Report de la réunion de suivi du dialogue social

La réunion de la haute commission nationale du dialogue social qui devait se tenir lundi 26 novembre entre Abbas El Fassi, ministre de l’Emploi, de la Formation professionnelle, du développement social et de la Solidarité et les représentants du gouvernement des trois principales centrales syndicales CDT, UMT et UGTM, a été reportée. La date de la prochaine rencontre n’est pas encore connue. Ce report vient jeter une pierre dans la marre du dialogue social plutôt calme ces derniers temps. Il vient surtout ajouter du crédit à des informations qui ont circulé concernant un refus des représentants des centrales syndicales de rencontrer, Abbas El Fassi, délégué par le gouvernement pour le représenter à ces assises. La raison en serait que le Premier ministre Abderrahmane Youssoufi est considéré par les centrales syndicales comme l’unique personne à même de débloquer le dossier qui piétine depuis des mois et de ce fait, comme l’unique interlocuteur à rencontrer. Du côté du ministère de l’Emploi, on écarte en bloc ces informations que l’on qualifie de simples «rumeurs». L’on va même jusqu’à assurer que ce sont les centrales syndicales elles mêmes qui ont demandé à rencontrer Abbas El Fassi et que ce report est intervenu à la demande des syndicats afin d’approfondir leur étude du rapport élaboré lors des multiples réunion des commissions sectorielles, soumis à Abbas El Fassi et qui devait être au centre de la rencontre. Quoi qu’il en soit, le dossier piétine toujours. Les syndicalistes se plaignent que les réunions tenues au sein des différentes commissions depuis des mois ont dû être longuement prolongées pour permettre aux représentants du gouvernement de rendre compte à leurs supérieurs des propositions syndicales.

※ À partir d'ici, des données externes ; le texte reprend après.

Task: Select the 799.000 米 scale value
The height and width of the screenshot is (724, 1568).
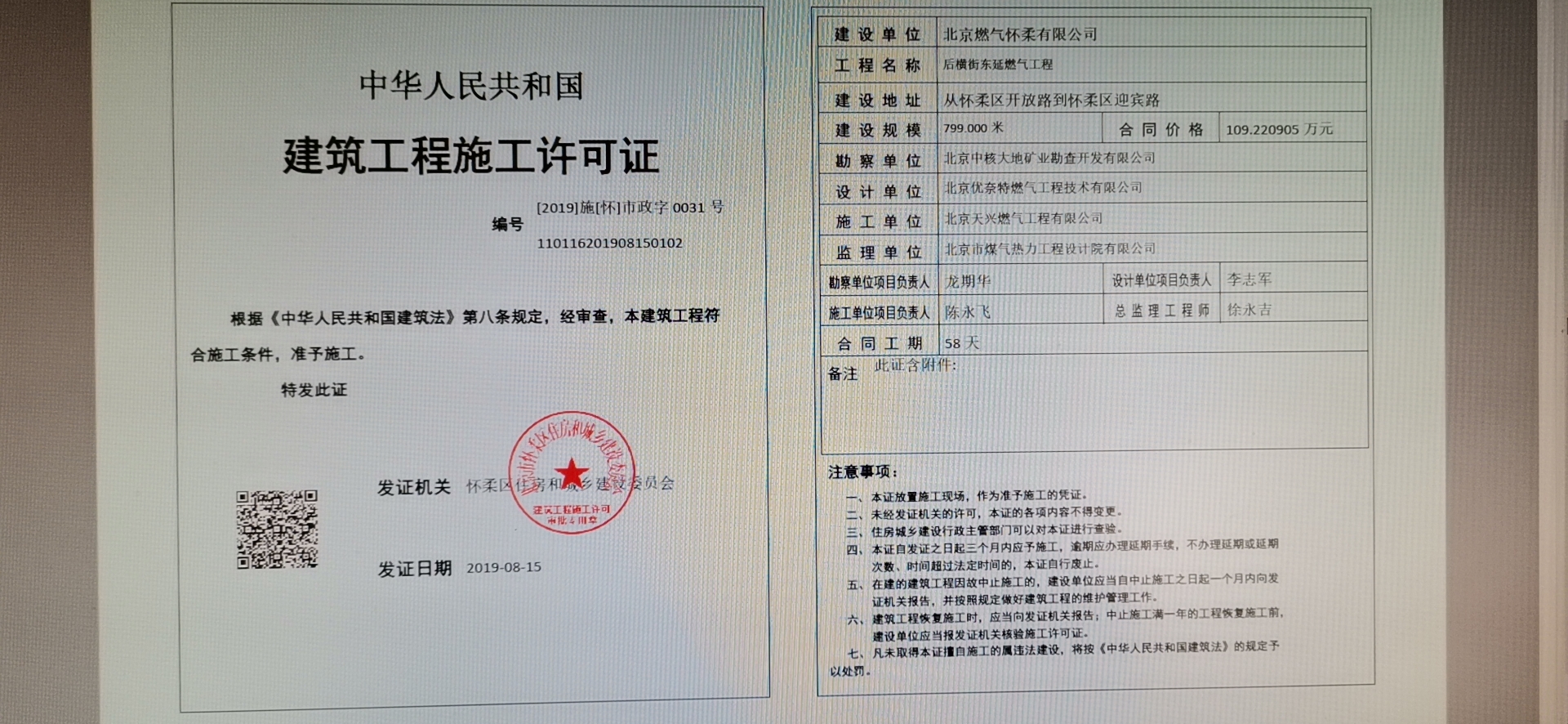Action: pos(973,128)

Lesquelles propositions ont bien souvent été rejetées en bloc, toujours selon les mêmes sources, retardant davantage encore un dossier qui commence à être qualifié de marronnier béni dans la presse nationale. Si effectivement, les rumeurs concernant l’exigence des syndicats de rencontrer Youssoufi en personne s’acéraient fondées, cala serait peut-être le commencement du chemin vers un règlement définitif de la question et qui, faute de quoi, aurait au moins le mérite de clarifier les responsabilités de chaque partie.